▶ [DESCRIPTION OF THE TASK]: Your answer must be every line of the data that contains "agent".

Records excerpted from a collection
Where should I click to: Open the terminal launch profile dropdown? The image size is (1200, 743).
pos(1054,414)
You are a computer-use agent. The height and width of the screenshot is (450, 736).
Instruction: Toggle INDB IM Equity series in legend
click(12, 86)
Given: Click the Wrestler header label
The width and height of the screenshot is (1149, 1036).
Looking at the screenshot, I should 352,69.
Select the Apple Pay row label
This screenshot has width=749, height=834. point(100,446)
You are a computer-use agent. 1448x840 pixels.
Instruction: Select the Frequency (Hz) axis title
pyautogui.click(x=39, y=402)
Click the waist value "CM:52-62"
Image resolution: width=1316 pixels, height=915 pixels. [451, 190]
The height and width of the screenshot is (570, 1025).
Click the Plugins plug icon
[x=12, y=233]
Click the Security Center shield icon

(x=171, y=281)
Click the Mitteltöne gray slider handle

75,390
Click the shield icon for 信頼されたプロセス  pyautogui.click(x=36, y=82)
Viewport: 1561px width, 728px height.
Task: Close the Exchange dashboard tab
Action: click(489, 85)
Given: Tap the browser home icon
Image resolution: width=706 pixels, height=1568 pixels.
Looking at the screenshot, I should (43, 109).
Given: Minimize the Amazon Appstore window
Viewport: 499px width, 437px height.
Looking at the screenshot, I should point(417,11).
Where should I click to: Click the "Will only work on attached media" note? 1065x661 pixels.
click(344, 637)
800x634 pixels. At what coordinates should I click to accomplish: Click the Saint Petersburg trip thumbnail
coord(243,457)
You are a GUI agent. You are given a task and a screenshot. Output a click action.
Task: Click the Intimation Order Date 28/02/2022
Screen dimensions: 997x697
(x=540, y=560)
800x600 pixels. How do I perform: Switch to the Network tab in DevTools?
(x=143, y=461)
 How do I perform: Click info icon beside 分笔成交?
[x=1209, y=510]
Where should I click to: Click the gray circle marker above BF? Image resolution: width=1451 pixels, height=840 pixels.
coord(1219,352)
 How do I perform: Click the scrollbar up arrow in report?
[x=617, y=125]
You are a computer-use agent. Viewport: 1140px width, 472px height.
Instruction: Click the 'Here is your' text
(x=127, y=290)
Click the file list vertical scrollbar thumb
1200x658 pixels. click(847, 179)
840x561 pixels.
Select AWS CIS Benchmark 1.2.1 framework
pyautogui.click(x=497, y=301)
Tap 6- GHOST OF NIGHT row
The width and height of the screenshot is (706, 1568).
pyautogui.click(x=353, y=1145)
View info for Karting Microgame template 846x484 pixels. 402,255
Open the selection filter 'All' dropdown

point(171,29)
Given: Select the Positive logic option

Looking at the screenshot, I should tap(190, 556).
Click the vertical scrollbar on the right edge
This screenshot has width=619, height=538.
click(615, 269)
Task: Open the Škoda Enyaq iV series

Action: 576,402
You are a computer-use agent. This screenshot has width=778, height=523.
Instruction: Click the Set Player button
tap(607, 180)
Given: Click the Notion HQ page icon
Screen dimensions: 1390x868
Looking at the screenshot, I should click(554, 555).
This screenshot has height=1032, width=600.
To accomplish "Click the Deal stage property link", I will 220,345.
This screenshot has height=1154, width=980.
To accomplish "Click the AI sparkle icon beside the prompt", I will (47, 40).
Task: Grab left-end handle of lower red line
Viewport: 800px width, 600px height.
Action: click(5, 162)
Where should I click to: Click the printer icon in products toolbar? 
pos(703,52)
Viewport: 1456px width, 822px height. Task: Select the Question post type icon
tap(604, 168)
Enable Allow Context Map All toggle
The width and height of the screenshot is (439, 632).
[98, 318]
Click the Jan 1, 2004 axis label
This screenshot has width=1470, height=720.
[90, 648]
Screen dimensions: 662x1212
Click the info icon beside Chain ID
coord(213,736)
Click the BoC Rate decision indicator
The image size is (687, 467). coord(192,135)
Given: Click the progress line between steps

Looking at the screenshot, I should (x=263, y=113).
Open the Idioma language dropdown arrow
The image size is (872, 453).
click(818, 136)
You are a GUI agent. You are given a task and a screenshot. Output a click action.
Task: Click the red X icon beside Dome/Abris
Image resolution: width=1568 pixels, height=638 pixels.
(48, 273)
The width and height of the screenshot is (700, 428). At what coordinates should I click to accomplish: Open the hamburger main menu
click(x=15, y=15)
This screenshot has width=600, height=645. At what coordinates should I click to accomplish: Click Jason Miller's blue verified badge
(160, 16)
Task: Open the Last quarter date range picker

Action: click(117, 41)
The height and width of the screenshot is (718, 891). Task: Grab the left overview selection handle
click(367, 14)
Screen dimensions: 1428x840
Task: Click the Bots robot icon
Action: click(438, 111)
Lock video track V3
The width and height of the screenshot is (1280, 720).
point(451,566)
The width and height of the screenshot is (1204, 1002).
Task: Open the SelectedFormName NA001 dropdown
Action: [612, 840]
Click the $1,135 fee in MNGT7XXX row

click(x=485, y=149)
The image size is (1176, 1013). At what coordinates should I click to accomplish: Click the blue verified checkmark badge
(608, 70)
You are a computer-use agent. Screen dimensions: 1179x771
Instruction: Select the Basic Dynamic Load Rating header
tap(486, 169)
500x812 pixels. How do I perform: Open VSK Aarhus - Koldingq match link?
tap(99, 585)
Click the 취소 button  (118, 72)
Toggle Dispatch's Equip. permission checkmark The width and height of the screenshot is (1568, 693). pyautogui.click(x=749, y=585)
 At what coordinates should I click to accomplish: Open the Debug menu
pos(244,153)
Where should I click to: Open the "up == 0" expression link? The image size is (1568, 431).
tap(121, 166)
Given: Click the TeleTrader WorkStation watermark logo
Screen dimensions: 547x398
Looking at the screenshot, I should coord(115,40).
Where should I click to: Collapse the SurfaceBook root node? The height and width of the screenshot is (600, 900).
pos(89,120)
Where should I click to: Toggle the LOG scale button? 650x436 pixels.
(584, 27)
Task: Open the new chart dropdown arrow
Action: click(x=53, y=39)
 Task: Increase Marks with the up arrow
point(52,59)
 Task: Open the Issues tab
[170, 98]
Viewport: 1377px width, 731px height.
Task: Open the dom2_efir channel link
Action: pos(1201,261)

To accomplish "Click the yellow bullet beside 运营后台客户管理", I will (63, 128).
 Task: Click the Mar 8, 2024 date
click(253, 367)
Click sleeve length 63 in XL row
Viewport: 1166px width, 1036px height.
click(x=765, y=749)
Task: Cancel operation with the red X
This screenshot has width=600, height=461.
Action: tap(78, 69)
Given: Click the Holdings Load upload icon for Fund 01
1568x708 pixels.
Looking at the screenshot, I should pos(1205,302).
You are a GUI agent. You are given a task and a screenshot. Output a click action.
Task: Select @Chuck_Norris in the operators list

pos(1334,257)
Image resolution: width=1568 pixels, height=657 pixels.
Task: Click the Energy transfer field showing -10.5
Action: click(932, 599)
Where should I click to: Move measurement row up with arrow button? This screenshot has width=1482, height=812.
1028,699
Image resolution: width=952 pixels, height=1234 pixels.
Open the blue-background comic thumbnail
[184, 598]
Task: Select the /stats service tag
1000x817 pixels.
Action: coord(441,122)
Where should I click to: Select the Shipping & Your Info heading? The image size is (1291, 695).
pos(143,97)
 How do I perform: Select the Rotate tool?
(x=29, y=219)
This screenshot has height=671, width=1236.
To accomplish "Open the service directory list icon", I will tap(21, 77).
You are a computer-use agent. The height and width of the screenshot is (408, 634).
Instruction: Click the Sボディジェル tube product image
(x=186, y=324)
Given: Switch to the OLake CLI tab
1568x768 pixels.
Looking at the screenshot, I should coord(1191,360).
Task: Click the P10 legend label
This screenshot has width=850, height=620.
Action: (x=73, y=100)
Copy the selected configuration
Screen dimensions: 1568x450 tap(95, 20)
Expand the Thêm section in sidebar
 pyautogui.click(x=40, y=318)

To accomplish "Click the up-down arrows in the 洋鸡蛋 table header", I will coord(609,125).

▶ [YOUR RESPONSE]:
You are a computer-use agent. The height and width of the screenshot is (450, 736).
You are a computer-use agent. 1448x840 pixels.
You are a GUI agent. You are given a task and a screenshot. Output a click action.
You are a computer-use agent. Viewport: 1140px width, 472px height.
You are a computer-use agent. This screenshot has width=778, height=523.
You are a GUI agent. You are given a task and a screenshot. Output a click action.
You are a computer-use agent. Screen dimensions: 1179x771
You are a GUI agent. You are given a task and a screenshot. Output a click action.
You are a computer-use agent. The height and width of the screenshot is (408, 634).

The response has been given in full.